- _Exercice proposé 1_:
Réécrivez les entrées depuis la ligne contenant « The image size » jusqu'à celle contenant « Image resolution: width=400 », en remplaçant « screenshot » par « capture » sans rien changer d'autre. Ne reproduisez pas les images.
##### Passage extrait #####
En temps normal, à des entraînements classiques : on met la tenue, on s’échauffe et on joue. Cela dit, il y a des situations où il faut gérer des éléments supplémentaires. Si des bénéficiaires ont des chiens, ils peuvent les attacher sur le bord du terrain. Chez les femmes, on accepte aussi les enfants. Dernièrement, une bénévole à la retraite s’est proposée pour garder les enfants quand les mamans jouent. Nous nous adaptons aux conditions de vie des bénéficiaires.
Quel est ton rôle au sein de Soccer de Rue ?
La vraie question, c’est qu’est-ce que je ne fais pas ? (Rires.) Je suis quasiment seule à tout gérer, donc ça va du lavage de chaussettes à la demande de subventions. Tous les aspects, qu’ils soient logistiques, administratifs, financiers ou sociaux pour les bénéficiaires, je suis la coach, l’encadrante, la référente, la psy, l’assistante sociale car il y a des démarches qui n’ont rien à voir avec le foot, l’infirmière quand il y a besoin d’un soin…
Attends, mais c’est un boulot de titan…
Oui. C’est beaucoup de charge mentale, car il faut vraiment penser à tout. Sincèrement, je ne me rends pas compte du temps passé à faire tout cela. Au début, c’était une réunion à cinq et un jeu de ballon une fois par semaine. Et puis c’est allé crescendo… Au fur et à mesure des mois et années, nous avons augmenté notre nombre de bénéficiaires et nos projets. Des matchs amicaux, des tournois. Là, je commence aussi à développer la course à pied, ma deuxième passion. Cette année, il y a déjà quatre courses de prévues. Des personnes viennent jouer au foot, mais il y en a aussi d’autres qui préfèrent se dépenser avec la course, alors je varie les activités.
À quelles problématiques sont confrontés les différents licenciés ?
J’en vois deux principales. La première, c’est l’imprévisibilité. Ce n’est pas facile pour un bénéficiaire dans une situation précaire d’assurer sa présence à l’heure et au lieu de rendez-vous, donc la ponctualité n’est pas toujours respectée. Ce sont des personnes qui ont perdu certains repères et cela prend souvent du temps pour les retrouver. Cela peut être lié à la différence culturelle, à la méconnaissance du secteur ou l’absence de moyens pour utiliser les transports en commun. Parfois, ils n’ont pas de téléphone pour trouver l’endroit. Et puis il se passe tellement de choses dans leur vie qu’ils ne peuvent finalement pas venir. Par exemple, si une personne s’est fait voler son sac de couchage dans la journée, là, l’objectif prioritaire n’est plus l’entraînement, mais de retrouver un sac de couchage pour dormir la nuit prochaine. La deuxième, ce sont les addictions, notamment l’alcool. Certains vont boire le matin et ne pas venir l’après-midi… Et puis sur le plan logistique, le gros problème reste l’absence de véhicule. J’avais une 206, mais j’ai dû la vendre et de toute façon, je ne pouvais pas accueillir sept personnes dedans pour les matchs en dehors de Grenoble. Donc voilà, je recherche un véhicule.
#####
- _Exercice proposé 2_:
Rédigez la suite de l'entretien sur Soccer de Rue à partir de sa dernière phrase.
##### Données fournies #####
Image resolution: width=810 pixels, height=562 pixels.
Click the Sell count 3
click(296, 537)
#####
##### Données fournies #####
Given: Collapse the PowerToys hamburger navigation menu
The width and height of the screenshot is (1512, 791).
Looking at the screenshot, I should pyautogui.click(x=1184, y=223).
#####
##### Données fournies #####
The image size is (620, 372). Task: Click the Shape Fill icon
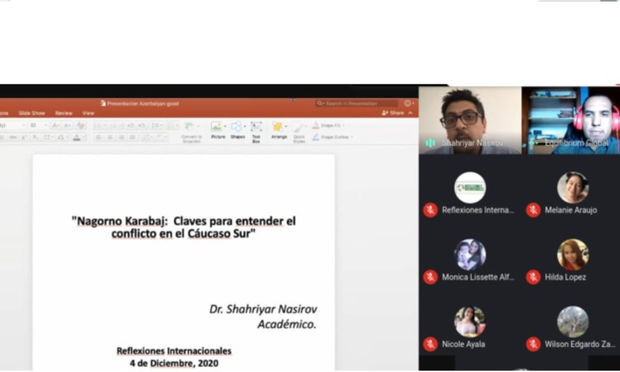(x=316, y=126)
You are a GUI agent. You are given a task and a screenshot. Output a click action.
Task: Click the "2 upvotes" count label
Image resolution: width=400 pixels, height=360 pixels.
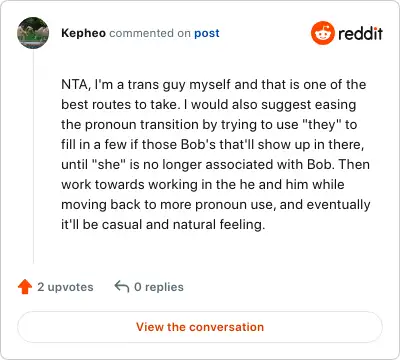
#####
- _Réponse rédigée 1_:
The image size is (620, 372). Task: Click the Shape Fill icon
(x=316, y=126)
You are a GUI agent. You are given a task and a capture. Output a click action.
Task: Click the "2 upvotes" count label
Image resolution: width=400 pixels, height=360 pixels.

- _Réponse rédigée 2_:
De quoi a également besoin l’association pour continuer sa mission ?
Pour faire simple : tous les dons, qu’ils soient en nature ou financier, sont acceptés. Des chaussures de foot qui traînent dans le placard, des boulangeries qui n’ont pas vendu tous leurs sandwichs de la journée…
S’il y avait une histoire pour comprendre cette réalité, tu nous raconterais laquelle ?
Romy était une joueuse membre de notre association depuis les premières semaines. C’était une jeune femme française très fragile à la fois physiquement et psychologiquement à la suite d’agressions subies plus jeune. Elle a fait plusieurs tentatives de suicide. Cela dit, elle était aussi passionnée par le foot. Quand je l’ai rencontrée, elle faisait la manche et ne pouvait pas travailler, car elle était sous antidépresseurs. Elle est décédée en août 2022. J’étais très proche d’elle, donc j’ai toujours du mal à raconter cette histoire. Nous ne voulions pas en rester là, donc le 27 novembre suivant, le jour de son anniversaire, nous avons organisé un tournoi que nous avons baptisé la Romy Cup. Depuis, nous le faisons chaque année pour mettre en avant les risques liés à la précarité.
Pour d’autres, cette association permet aussi de rebondir…
Oui, certains disparaissent du jour au lendemain et, plus tard, on apprend qu’ils ont retrouvé du travail en ville ou en station de ski. Ce genre de nouvelles fait toujours plaisir ! Pour prendre un cas plus isolé, il y a celui d’Elvira. Elle avait fait un burn-out au travail. Depuis, elle a participé à la Homeless World Cup avec l’équipe de France. Elle n’a pas encore repris une activité professionnelle, mais elle reprend sa vie en main pour retrouver un logement à sa taille, retoucher ses droits au chômage car elle avait perdu le fil. Ces tâches lui semblaient insurmontables, et cela a entraîné une succession de problèmes dans sa vie personnelle. Aujourd’hui, elle a rejoint le bureau de Soccer de Rue. C’est une femme intelligente et avec une bonne vision des choses sur l’aspect social. L’idée de Soccer de Rue, c’est de servir de tremplin.
Le football professionnel soutient-il des initiatives comme la tienne ?
J’aimerais évidemment qu’un joueur professionnel puisse nous soutenir, ne serait-ce que par l’image. La seule chose que je demande dans l’absolu, c’est de la visibilité. Cela pourrait changer tellement de choses ! Le GF38 a récemment organisé une vente aux enchères pour aider les associations qu’il parraine, et cela va participer au financement de nos futurs voyages. Et au-delà de ça, le club nous offre des places pour aller voir des matchs. Certains bénéficiaires entrent dans le stade pour la première fois et ils ne font que prendre des photos ! (Rires.) Cette magie du stade, le fait de partager un moment, c’est une forme de rêve qui se réalise.
L’avenir proche pour Soccer de Rue, c’est quoi ?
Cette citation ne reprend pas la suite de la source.